I am looking for database solutions to solve an existing problem with our current dataset.
I have 90 million users, each user has a collection of attributes, there’s 1000+ separate attributes, but each user probably has 40-80 assigned. Each attribute has a set TTL some for hours, some for months. I’m looking for a solution to provide me all attributes for a given user, factoring out expired data.
It seems that the ideal pattern would be to create a record for each user, and attach the attributes as bins. However, TTL is only on a record level, so this method will not work. I see two options:
Create a unique set for each user, with one record for each attribute, each record having a single bin with the name of the attribute. This would create 90 million sets with 40-80 records each, about 4.5 billion rows.
Create records with two bins, a unique userID and a single attribute.

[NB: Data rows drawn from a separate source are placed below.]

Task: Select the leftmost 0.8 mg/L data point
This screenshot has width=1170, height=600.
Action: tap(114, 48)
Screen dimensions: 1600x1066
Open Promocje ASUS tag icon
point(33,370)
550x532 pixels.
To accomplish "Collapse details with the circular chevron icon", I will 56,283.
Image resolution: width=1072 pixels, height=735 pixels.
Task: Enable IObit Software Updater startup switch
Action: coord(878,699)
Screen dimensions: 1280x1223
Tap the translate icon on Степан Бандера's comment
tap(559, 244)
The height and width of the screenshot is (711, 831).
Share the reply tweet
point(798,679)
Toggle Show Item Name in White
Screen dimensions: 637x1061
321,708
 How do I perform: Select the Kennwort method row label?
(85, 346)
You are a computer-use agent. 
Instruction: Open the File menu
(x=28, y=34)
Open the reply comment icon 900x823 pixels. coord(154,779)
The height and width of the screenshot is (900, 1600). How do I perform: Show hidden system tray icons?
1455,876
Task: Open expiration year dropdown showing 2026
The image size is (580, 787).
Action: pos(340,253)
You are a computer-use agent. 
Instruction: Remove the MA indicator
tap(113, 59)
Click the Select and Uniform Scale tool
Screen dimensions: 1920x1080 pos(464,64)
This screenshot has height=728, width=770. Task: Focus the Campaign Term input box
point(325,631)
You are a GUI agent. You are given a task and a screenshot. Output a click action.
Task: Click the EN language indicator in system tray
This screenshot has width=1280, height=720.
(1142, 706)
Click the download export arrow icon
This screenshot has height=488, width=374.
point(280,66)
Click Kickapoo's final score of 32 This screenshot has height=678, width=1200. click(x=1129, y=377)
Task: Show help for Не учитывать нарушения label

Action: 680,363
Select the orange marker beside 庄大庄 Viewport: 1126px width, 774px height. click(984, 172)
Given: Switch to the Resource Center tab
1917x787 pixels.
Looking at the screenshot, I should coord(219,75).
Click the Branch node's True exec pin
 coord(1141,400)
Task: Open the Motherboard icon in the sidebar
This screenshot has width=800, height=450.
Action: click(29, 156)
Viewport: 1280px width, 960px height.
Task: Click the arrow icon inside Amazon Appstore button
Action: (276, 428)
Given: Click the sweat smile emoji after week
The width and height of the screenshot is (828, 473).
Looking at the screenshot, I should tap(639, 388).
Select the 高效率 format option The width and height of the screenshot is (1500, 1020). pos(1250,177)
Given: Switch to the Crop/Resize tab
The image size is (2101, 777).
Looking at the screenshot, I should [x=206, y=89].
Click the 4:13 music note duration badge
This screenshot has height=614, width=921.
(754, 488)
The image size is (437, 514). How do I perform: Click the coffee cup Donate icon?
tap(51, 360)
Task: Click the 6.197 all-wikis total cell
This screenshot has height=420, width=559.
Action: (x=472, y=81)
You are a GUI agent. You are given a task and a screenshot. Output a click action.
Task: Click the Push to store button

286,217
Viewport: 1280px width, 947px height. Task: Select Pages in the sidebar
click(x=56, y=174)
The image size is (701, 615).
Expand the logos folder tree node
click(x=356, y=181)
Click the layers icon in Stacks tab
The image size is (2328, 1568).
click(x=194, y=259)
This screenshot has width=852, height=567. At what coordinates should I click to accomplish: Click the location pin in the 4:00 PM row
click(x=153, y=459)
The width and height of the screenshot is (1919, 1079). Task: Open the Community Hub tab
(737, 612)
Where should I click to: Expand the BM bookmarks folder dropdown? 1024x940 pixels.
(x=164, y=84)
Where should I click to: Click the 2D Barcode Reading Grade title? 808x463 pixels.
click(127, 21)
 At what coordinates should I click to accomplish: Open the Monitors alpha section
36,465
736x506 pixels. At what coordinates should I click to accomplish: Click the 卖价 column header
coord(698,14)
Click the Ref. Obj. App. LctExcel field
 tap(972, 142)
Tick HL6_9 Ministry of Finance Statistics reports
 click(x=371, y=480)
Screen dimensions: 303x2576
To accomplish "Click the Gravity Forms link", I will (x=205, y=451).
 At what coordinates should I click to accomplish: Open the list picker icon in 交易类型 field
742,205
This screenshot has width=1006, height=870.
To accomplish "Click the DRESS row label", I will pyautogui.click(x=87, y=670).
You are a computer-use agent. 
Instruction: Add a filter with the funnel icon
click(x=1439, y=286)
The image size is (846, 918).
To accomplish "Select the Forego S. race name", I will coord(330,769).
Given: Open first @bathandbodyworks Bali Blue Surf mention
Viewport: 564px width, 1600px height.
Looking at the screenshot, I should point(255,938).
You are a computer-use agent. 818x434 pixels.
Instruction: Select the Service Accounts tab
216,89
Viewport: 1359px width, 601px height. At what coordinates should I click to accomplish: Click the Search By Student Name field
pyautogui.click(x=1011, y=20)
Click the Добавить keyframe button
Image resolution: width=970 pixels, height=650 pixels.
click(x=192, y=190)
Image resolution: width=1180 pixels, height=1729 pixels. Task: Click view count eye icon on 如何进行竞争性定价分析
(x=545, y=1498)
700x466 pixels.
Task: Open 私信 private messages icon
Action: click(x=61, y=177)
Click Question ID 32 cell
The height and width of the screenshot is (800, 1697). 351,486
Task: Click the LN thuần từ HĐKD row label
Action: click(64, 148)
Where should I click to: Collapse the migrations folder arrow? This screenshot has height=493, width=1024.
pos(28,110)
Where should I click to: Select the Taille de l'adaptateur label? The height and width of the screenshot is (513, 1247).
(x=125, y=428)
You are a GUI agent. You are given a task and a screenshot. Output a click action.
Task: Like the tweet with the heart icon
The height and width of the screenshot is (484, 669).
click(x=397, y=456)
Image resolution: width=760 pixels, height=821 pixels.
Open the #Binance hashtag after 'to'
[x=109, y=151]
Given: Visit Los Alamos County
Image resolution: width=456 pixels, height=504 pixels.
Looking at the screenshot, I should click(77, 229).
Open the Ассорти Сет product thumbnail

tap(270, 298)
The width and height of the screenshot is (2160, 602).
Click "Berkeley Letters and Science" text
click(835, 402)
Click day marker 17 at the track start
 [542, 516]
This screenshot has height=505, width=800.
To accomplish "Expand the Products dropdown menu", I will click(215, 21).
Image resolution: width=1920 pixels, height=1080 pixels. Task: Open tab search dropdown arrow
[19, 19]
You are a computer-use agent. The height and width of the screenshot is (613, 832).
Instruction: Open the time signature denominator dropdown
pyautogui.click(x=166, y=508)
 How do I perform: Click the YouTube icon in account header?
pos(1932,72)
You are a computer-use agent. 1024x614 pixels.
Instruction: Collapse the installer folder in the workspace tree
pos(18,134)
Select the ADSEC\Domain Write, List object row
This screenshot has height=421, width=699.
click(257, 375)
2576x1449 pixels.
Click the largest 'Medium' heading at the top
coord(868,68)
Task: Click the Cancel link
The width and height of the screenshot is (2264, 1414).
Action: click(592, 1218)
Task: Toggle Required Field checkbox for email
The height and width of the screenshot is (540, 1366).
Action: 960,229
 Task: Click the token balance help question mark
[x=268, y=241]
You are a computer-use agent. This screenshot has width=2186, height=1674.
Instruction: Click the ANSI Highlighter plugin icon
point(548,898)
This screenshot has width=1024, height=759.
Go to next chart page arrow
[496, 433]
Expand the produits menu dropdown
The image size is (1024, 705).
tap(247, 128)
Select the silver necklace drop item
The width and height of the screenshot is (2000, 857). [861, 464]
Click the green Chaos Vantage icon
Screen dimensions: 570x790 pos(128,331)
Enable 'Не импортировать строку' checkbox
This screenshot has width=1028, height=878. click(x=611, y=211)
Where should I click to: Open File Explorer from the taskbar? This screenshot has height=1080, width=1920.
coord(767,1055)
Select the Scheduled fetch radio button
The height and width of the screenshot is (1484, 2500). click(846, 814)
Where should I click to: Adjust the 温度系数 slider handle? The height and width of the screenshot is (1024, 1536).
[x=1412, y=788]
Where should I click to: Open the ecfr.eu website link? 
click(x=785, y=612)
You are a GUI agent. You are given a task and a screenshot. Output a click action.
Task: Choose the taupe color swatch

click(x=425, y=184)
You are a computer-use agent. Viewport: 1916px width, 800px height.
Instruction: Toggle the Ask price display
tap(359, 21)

Then place a secondary index on the userID bin. This would create one set and an index with 4.5 billion rows.
What’s better for performance? I cannot find any details on query performance when specifying a set alone. Or if having something like 90 million sets would cripple the system. Or if an index of 4.5 billion rows is too big.
Some background if it helps: We are currently using a 5-node Cassandra cluster, and we do have it working, sorta, but the queries to get the data are complicated, and our biggest issue is that to get it to work we needed to translate everything to a string, so we lost all typing on the data.